Just when you thought that everything which could be designed already has been, from Thonet chairs to Le Corbusier-esque chair-machines and from Gio Ponti type reinterpretations of the traditional chair to more recent studies developed on the archetype of Enzo Mari, along comes something new.
It never ceases to amaze how the chair – the favourite theme of great and small designers alike – finds new forms of expression year after year, with different variations on the genre, from the highly innovative to revisitations of the recent or distant past, explored at each edition of the Furniture Show.
The chair is by no means a superfluous object, it is an essential element of any interior and is found in every possible space, from the most humble to the most luxurious, and from the public area to the private home. Through ongoing research into materials and technology, it also plays an important and varied role in the furniture market, responding to the most disparate demands.
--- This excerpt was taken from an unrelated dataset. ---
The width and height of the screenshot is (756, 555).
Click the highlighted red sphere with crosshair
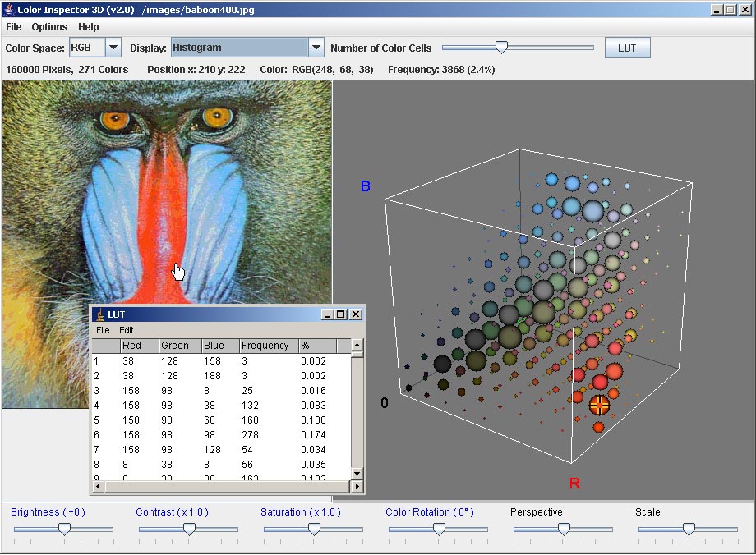[599, 404]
The offerings of the 2008 edition tackled the conceptual theme of the chair from a variety of different approaches: some focused on advanced technology used to achieve new surface effects, others reinterpreted the concept of solidity whereas others again revisited historical models, redefined in a modern key, or cited materials and forms from the 1950s.
Ami ami, meaning ‘to weave’ in Japanese, is a chair in transparent polycarbonate created by the renowned Japanese designer Tokujin Yoshioka. The design brings the culmination of complex technological research by Kartell (to make the production of a chair entirely in polycarbonate possible) together with a delicate stylised interpretation of the weave of a fabric – a recurring motif in Japanese culture.